A stack of publications on a table with shelf of publications visible in the backgroundThe HUD Library holds a large collection of documents and has made 1,750 historic documents, dating from 1910 to the early 21st century, available on HUDUser.gov.

In this column, HUD librarian Eric Erickson discusses the HUD library’s historical document preservation efforts.

The HUD Library has scanned 1,750 historic documents that have been added to the HUDUser.gov collection. These rare documents, dating from 1910 to the early 21st century, are now available to public- and private-sector researchers.

The document scanning project began in October 2017 after a HUD Library patron donated a complete set of annual reports from the Federal Housing Administration (FHA) dating from its incorporation in 1935 until its merger with HUD in the 1960s. These reports to Congress document annual housing statistics, new regulations, and economic activity in the housing industry. This rich data source offers scholars a snapshot of federal government involvement in the housing industry during that period.

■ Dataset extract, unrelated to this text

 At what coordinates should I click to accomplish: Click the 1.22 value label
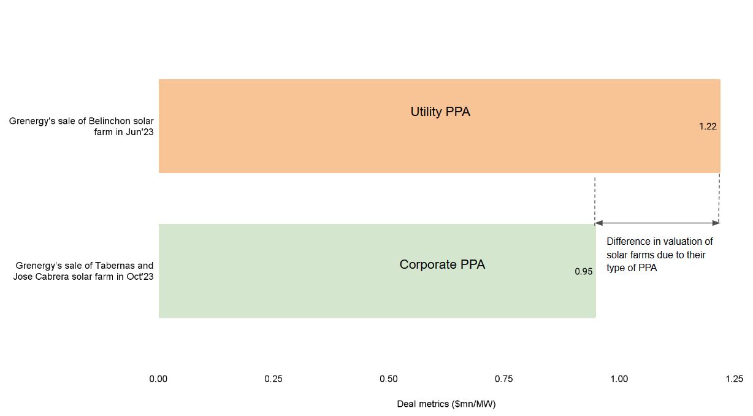click(x=708, y=127)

The HUD Library holds a large collection of World War II housing plans and documents. In April 2017, a Japanese scholar visited the HUD Library to research U.S. plans for rebuilding Japan in the aftermath of World War II. From 1942 to 1945, the U.S. National Housing Agency (NHA) published detailed plans for building and managing wartime housing for soldiers and affiliated civilians, including detailed technical specifications. In 1946, NHA published “A Decade of Housing,” an analysis of U.S. housing from the Great Depression through the end of World War II.

The collection documents the founding of HUD in the 1960s. Speeches from President Lyndon Johnson and Robert Weaver, the first HUD Secretary, along with transcripts of Congressional hearings document the legislative creation of HUD. Internal operations documents and reports track the Department’s history from its earliest days, including recruitment materials for staffing the new agency.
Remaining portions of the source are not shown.